Question

You are given three pieces of wire that have different shapes (dimensions). You connect each piece of wire separately to a battery. The first piece has a length L and cross-sectional area A. The second is twice as long as the first, but has the same thickness. The third is the same length as the first, but has twice the cross-sectional area. Rank the wires in order of which carries the most current (has the lowest resistance) when connected to batteries with the same voltage difference.

Answer 1

Answer:

I3 > I1 > I2

Explanation:

Length of first piece = L

Area of first piece = A

Length of second piece = 2L

Area of second piece = A

Length of third piece = L

Area of third piece = 2A

The current is maximum when the resistance is minimum.

Let ρ is the resistivity of the material of wire.

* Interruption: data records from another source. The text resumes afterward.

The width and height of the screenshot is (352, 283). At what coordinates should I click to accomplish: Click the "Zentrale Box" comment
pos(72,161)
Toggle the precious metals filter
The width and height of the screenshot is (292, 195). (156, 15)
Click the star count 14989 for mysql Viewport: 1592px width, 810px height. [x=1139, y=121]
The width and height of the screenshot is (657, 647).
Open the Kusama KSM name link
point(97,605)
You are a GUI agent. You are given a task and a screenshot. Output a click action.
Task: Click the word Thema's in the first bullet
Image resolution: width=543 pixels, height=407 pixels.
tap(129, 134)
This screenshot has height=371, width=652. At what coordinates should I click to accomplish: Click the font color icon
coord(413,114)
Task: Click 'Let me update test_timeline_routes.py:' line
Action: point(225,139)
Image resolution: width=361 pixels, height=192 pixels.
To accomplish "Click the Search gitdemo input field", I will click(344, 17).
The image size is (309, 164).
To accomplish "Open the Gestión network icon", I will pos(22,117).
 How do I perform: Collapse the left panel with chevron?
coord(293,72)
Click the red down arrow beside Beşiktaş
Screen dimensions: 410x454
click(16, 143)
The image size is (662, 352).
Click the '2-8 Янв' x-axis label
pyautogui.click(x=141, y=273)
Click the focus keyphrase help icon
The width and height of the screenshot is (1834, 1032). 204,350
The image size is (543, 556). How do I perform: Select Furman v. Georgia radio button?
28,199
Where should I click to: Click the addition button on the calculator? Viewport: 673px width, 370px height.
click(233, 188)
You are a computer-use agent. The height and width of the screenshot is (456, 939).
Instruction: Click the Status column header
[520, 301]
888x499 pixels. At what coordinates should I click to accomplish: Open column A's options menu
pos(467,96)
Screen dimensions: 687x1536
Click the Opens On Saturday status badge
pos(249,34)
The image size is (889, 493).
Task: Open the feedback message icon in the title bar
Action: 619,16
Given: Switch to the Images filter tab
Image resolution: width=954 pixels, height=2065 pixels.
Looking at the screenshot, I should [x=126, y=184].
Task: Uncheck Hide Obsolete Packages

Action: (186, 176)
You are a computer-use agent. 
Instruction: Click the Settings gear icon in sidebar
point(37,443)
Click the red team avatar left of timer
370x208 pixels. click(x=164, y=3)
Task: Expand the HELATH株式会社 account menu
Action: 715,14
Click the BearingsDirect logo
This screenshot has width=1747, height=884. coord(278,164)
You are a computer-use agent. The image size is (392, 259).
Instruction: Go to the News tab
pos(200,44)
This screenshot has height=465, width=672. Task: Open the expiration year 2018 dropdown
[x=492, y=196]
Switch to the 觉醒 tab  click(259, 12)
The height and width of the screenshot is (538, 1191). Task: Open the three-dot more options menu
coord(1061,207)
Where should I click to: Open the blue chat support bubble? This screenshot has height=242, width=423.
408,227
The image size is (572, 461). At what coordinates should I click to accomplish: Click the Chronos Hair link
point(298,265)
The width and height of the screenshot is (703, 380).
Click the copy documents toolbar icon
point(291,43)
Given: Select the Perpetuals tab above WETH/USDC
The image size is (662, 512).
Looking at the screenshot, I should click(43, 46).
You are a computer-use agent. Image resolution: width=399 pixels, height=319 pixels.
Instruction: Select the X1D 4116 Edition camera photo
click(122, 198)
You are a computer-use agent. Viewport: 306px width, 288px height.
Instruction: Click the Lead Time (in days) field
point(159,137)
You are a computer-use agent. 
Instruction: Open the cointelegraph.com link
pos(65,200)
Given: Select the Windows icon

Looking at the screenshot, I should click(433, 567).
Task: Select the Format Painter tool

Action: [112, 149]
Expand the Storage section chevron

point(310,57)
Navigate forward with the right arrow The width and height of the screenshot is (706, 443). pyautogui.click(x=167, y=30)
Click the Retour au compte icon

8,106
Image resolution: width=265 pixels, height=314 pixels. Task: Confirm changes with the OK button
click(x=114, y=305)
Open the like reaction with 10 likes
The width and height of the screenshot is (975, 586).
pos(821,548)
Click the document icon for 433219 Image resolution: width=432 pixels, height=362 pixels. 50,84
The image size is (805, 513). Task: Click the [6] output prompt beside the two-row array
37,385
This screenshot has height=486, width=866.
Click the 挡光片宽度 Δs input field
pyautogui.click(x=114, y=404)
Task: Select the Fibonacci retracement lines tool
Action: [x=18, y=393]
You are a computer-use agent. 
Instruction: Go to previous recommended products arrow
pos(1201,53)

The formula for the resistance is given by

$R = \rho \frac{L}{A}$

Resistance of first wire

$R_{1} = \rho \frac{L}{A} = R$

Resistance of second wire

$R_{2} = \rho \frac{2L}{A}=2R$

Resistance of third wire

$R_{3} = \rho \frac{L}{2A}=\frac{R}{2}$

R3 < R1 < R2

I3 > I1 > I2

Thus, the current is maximum in third wire is maximum and minimum in second wire.